__PROBLEM STATEMENT__
What lines below contain the string "will"? List them all.
*** Opening INPUT DATA ***
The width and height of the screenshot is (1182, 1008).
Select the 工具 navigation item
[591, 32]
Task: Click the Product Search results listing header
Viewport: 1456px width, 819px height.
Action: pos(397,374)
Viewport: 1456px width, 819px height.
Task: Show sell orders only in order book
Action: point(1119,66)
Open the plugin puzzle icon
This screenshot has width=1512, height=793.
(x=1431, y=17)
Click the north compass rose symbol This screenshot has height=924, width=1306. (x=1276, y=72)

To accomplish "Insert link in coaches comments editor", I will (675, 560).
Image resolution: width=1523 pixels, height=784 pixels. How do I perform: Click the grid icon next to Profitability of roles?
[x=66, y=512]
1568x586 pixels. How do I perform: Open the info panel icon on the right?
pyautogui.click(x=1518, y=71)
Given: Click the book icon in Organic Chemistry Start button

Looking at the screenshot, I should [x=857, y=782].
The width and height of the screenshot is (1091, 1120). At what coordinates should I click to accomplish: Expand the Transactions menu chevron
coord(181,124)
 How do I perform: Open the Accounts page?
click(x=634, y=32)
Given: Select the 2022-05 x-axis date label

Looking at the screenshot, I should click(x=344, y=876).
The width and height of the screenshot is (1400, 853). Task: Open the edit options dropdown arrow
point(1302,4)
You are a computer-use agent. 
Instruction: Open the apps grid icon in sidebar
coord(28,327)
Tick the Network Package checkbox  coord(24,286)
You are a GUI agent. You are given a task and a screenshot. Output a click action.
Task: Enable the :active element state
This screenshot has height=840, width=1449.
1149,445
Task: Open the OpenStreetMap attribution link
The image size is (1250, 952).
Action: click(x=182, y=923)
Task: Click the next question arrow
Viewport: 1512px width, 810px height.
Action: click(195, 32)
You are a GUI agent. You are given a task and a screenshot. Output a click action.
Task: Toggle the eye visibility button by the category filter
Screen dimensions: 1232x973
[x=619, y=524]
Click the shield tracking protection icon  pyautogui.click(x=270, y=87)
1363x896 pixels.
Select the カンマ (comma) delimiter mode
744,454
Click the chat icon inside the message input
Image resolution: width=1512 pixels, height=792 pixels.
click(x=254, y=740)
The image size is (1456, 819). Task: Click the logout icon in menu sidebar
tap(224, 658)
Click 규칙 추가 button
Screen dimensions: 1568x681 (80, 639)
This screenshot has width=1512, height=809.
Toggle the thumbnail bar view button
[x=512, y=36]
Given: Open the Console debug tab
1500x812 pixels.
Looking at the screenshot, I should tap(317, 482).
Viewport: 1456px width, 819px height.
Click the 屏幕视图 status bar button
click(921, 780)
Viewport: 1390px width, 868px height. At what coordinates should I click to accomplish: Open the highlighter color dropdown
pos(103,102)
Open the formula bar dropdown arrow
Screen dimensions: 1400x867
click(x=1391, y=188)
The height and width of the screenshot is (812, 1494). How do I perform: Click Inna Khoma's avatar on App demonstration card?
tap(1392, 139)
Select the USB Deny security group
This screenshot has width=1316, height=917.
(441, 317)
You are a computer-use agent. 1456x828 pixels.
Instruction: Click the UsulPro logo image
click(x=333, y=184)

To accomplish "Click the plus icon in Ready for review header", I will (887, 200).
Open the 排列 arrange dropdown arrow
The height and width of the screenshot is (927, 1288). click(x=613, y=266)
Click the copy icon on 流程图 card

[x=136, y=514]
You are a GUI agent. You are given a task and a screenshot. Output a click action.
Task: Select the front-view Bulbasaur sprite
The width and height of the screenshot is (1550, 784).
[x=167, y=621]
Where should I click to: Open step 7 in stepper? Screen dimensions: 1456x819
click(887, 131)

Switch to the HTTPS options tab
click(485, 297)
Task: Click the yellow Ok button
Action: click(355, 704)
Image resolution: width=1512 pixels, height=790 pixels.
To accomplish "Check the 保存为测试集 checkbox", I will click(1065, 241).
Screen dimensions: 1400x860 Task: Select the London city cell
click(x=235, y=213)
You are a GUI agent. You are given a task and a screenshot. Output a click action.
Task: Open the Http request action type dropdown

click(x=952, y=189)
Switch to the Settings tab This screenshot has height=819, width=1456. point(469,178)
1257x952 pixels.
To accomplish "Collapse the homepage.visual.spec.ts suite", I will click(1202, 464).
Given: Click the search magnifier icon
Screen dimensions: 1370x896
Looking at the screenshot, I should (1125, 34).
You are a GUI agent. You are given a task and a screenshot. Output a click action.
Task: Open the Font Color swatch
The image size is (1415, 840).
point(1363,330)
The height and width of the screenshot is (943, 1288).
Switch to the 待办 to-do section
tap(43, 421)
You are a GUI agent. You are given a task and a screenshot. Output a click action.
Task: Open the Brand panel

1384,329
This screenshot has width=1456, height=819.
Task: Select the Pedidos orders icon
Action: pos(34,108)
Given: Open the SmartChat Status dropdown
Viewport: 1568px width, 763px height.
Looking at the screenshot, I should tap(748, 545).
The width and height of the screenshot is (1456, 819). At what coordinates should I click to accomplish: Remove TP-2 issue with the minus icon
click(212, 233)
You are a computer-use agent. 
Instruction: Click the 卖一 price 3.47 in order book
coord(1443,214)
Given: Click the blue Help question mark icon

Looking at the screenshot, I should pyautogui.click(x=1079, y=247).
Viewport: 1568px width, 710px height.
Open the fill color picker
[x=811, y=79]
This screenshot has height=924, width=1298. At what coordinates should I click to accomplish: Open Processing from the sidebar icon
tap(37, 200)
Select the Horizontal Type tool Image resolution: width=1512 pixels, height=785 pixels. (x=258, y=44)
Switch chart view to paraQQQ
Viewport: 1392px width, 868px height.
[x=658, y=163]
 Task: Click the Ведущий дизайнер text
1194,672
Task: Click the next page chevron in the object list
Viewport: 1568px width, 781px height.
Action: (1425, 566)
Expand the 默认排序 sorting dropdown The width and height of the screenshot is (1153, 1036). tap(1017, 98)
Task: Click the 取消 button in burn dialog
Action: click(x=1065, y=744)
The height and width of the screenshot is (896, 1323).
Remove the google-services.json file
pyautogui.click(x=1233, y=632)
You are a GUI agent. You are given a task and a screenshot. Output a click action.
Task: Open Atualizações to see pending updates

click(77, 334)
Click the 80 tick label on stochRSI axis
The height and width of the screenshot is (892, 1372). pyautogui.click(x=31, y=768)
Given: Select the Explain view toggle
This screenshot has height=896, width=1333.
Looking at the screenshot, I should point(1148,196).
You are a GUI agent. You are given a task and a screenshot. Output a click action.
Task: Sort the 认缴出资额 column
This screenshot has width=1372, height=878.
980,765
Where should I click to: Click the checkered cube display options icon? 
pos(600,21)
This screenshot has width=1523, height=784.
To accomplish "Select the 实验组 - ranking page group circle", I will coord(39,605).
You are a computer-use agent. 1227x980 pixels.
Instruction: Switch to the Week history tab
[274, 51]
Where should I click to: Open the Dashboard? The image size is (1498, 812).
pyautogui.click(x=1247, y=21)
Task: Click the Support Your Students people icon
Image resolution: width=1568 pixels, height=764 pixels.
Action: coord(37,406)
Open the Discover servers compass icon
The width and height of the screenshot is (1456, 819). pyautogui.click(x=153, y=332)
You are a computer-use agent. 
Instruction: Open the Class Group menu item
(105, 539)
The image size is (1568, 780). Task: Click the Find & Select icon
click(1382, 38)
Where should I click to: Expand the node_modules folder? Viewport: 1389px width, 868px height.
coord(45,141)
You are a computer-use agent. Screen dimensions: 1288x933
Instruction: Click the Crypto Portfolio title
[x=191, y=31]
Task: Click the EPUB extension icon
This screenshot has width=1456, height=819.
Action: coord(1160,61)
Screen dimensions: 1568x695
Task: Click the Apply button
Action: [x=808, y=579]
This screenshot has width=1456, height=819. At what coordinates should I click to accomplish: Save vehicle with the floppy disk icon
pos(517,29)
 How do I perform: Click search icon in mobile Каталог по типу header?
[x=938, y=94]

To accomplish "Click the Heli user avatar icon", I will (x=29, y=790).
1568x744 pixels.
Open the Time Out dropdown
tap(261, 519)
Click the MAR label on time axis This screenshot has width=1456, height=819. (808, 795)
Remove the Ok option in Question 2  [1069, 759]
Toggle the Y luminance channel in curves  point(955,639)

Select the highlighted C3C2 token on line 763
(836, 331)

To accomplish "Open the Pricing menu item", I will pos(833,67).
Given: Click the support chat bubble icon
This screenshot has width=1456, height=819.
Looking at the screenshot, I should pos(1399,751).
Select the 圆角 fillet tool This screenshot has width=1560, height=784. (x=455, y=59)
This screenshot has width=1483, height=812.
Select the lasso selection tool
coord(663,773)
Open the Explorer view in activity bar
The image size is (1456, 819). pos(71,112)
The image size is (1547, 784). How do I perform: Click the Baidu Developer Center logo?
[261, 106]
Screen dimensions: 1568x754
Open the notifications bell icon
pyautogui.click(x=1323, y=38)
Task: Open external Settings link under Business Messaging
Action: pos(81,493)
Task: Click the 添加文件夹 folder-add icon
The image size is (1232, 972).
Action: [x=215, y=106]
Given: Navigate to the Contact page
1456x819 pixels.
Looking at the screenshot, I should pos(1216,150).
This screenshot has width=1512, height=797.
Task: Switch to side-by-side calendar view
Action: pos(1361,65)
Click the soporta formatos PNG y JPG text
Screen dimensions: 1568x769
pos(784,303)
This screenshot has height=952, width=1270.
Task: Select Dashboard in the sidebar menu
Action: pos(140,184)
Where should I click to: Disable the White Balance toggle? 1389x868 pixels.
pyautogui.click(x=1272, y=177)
*** Closing INPUT DATA ***
__SOLVED EXERCISE__
To accomplish "Insert link in coaches comments editor", I will (675, 560).
To accomplish "Click the plus icon in Ready for review header", I will (887, 200).
To accomplish "Check the 保存为测试集 checkbox", I will click(1065, 241).
To accomplish "Collapse the homepage.visual.spec.ts suite", I will click(1202, 464).
To accomplish "Select the 实验组 - ranking page group circle", I will coord(39,605).
To accomplish "Click the Heli user avatar icon", I will (x=29, y=790).
To accomplish "Open the Pricing menu item", I will pos(833,67).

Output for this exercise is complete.